Just over half the participants showed a normal rate of age-related decline while 16% suffered a major reduction in their mental faculties. However, 30% of the study volunteers remained unchanged and in some cases even showed an improvement in performance over the years.
The researchers then examined what lifestyle factors stood out among those people who were able to remain quick-witted in old age.
Study leader Dr Alexandra Fiocco, from the University of California at San Francisco, said: "To this day, the majority of past research has focused on factors that put people at greater risk to lose their cognitive skills over time, but much less is known about what factors help people maintain their skills."

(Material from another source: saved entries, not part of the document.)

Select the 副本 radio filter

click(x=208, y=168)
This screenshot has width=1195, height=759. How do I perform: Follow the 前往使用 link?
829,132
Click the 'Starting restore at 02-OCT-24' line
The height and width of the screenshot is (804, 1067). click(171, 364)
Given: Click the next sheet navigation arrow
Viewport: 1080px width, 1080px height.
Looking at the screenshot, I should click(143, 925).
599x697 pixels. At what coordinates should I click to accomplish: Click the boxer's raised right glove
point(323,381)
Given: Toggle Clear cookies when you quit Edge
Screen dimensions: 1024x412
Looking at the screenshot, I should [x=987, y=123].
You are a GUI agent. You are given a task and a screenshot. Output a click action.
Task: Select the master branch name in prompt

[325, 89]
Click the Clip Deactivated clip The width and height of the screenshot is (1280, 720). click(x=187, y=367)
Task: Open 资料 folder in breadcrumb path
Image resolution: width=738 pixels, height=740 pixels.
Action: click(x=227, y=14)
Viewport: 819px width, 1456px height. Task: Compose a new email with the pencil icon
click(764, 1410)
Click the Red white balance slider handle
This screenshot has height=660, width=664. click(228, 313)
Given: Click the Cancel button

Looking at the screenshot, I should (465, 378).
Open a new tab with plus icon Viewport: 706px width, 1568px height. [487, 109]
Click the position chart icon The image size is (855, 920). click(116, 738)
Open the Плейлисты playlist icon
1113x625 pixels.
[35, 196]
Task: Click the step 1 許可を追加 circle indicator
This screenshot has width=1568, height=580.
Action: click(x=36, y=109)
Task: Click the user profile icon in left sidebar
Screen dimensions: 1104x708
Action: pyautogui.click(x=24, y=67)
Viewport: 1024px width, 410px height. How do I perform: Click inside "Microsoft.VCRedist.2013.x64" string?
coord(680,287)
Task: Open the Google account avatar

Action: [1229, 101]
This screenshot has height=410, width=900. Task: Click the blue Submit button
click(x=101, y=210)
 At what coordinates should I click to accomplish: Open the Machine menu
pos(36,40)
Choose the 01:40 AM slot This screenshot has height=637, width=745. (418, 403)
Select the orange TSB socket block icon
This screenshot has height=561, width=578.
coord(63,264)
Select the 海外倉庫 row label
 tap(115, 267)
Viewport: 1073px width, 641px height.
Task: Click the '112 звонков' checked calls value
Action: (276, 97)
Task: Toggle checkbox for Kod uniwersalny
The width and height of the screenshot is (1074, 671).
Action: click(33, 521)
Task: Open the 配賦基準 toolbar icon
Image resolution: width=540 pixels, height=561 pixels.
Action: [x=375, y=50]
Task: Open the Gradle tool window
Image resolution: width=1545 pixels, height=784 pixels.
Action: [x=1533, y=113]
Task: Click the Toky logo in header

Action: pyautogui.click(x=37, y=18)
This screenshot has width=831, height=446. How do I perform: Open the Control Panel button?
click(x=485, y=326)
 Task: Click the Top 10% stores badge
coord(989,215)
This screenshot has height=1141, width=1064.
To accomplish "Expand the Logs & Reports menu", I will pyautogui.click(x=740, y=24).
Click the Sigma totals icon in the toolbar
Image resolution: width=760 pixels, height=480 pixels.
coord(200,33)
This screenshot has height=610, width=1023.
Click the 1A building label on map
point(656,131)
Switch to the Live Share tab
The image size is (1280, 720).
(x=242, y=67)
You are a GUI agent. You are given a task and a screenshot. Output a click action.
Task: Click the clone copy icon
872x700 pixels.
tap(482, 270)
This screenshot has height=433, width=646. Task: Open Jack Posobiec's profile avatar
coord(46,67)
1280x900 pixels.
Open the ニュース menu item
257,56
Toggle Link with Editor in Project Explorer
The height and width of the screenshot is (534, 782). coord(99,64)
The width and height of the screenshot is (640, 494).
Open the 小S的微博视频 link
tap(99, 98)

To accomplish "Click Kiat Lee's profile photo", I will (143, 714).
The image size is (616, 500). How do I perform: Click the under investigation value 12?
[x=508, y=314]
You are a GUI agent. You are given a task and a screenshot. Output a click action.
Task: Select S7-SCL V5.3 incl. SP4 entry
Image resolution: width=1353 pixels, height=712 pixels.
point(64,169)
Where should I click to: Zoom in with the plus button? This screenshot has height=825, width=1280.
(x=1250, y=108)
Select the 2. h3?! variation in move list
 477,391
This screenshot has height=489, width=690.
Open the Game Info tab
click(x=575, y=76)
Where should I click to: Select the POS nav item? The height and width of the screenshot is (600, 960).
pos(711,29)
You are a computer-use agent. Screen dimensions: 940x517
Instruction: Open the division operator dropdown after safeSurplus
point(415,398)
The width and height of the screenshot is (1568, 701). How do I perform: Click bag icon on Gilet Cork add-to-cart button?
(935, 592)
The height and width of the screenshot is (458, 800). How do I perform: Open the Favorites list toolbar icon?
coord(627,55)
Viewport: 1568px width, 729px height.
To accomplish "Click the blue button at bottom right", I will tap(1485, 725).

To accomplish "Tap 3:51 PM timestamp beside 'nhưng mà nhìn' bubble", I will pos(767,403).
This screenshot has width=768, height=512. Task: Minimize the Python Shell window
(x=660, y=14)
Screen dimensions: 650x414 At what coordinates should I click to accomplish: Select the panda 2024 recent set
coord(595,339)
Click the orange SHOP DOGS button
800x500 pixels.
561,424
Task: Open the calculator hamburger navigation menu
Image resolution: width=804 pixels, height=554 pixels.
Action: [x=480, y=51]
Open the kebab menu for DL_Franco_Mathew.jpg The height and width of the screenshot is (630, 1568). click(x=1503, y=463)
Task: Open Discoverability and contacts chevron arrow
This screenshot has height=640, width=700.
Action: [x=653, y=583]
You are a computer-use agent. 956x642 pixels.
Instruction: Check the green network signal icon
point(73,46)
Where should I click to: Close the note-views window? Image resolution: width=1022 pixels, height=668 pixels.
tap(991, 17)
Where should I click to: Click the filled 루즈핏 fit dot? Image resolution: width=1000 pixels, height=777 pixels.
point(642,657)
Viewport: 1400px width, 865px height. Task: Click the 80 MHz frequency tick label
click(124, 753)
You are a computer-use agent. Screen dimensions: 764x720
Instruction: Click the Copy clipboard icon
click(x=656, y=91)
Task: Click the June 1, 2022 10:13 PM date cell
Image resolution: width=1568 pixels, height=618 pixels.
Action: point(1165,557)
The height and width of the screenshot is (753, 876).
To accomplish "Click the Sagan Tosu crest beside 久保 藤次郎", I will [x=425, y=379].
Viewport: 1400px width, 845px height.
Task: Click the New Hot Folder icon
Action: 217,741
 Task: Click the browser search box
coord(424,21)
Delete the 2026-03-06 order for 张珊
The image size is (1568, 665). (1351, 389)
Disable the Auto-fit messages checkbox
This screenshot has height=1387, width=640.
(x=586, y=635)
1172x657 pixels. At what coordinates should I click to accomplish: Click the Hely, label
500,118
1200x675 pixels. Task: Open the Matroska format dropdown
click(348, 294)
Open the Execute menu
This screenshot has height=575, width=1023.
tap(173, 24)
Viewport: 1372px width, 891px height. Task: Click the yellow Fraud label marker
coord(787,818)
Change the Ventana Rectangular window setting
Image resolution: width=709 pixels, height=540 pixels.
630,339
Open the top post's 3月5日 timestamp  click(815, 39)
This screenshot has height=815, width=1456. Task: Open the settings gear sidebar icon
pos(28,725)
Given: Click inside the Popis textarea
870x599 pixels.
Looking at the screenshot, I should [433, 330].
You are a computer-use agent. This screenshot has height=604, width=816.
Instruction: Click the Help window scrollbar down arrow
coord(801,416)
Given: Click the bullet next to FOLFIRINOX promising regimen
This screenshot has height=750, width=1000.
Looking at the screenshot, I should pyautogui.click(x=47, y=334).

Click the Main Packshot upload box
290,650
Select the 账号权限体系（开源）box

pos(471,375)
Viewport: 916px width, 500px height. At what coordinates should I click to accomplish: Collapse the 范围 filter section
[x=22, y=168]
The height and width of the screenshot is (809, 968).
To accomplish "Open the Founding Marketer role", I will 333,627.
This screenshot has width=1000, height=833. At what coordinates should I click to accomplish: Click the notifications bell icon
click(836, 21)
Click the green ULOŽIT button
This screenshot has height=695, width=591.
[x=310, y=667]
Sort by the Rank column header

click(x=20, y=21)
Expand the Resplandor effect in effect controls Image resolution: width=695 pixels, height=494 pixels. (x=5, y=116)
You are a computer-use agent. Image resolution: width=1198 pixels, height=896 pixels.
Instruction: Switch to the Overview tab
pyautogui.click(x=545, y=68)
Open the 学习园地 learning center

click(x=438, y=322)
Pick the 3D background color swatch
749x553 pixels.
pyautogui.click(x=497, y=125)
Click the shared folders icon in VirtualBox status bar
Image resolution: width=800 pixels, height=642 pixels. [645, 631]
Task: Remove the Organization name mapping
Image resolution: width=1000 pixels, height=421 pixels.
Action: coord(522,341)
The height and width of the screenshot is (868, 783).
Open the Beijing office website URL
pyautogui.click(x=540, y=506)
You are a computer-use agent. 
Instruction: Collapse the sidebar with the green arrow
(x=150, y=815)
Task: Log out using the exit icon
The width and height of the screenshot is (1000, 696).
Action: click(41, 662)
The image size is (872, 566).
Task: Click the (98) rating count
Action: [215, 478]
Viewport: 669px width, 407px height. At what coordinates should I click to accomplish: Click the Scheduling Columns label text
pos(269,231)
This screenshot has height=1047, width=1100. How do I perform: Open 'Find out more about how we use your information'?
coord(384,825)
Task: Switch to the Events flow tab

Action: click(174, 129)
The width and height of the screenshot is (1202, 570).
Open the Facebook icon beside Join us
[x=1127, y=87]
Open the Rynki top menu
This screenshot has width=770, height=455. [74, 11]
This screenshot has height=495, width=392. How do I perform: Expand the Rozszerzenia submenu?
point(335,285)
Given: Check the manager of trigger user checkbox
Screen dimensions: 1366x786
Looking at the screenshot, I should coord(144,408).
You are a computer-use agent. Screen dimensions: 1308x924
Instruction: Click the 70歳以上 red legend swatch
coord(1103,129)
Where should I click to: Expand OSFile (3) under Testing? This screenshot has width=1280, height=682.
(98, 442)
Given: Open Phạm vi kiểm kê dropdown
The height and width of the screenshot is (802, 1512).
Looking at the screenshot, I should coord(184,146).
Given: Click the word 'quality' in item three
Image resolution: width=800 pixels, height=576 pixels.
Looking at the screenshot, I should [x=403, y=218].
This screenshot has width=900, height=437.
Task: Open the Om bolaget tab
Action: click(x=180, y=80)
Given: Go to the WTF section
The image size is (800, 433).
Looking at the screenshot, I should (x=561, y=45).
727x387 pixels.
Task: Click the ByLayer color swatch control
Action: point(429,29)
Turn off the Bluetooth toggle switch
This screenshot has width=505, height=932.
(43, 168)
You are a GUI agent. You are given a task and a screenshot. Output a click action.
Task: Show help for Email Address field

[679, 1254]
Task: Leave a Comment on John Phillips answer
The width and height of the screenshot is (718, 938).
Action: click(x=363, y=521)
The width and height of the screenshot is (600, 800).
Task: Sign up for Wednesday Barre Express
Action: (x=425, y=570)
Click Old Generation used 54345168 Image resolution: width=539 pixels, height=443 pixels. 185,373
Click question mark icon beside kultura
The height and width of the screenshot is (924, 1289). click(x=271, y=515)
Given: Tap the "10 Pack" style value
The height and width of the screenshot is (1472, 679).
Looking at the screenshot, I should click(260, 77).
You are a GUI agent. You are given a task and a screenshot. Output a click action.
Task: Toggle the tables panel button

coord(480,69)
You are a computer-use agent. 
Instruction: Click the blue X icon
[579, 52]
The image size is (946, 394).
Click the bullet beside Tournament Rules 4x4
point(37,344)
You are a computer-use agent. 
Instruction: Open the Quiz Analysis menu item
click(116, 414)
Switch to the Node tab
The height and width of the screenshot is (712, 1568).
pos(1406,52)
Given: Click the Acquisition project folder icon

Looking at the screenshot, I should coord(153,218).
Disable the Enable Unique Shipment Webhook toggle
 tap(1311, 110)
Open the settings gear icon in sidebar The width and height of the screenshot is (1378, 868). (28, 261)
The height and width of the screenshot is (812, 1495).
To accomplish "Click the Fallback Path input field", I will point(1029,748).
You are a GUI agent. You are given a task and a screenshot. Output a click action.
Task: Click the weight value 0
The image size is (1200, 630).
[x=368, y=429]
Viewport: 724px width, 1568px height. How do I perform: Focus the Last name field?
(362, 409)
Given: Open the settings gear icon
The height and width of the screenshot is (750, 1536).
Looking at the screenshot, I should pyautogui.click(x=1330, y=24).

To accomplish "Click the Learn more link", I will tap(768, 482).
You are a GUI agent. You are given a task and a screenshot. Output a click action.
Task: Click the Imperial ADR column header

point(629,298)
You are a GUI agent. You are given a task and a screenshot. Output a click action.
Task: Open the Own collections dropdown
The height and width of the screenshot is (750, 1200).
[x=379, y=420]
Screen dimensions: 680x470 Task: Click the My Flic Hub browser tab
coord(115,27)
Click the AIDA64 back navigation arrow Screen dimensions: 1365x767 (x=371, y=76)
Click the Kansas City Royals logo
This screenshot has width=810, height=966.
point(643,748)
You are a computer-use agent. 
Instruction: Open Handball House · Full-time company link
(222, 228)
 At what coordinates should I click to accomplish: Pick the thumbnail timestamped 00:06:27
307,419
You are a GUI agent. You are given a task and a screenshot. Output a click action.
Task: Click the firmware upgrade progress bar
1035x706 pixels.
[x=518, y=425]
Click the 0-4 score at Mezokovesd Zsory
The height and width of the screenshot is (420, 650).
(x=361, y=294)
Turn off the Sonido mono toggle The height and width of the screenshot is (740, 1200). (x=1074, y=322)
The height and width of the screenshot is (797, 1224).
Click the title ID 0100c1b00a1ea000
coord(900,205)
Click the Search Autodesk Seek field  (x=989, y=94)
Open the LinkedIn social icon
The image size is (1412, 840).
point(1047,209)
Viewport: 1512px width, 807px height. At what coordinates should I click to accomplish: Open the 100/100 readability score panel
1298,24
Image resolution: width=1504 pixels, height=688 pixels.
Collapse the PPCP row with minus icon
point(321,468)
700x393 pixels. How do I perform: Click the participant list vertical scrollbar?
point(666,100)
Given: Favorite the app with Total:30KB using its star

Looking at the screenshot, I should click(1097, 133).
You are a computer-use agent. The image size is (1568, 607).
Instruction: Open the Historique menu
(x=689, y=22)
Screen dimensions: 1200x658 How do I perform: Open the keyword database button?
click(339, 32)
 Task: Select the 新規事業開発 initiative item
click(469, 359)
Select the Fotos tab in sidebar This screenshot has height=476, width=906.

The research, published in the journal Neurology, revealed a unique profile that distinguished people who avoided mental decline with the passing years. Those who exercised moderately or vigorously at least once a week were 30% more likely to "stay sharp" than people who did not.
Individuals with a good education were nearly three times more likely to maintain their mental faculties than those with less education. Likewise, high levels of literacy were associated with a five-fold better chance of side-stepping age-related mental decline.
Non-smokers were nearly twice as likely to remain mentally fit than smokers. And people who were socially active - either by working or volunteering, or by living with someone - were 24% more likely to avoid mental deterioration in later life.
Not surprising perhaps but more confirmation of what we need to do to stay sane, fit and healthy.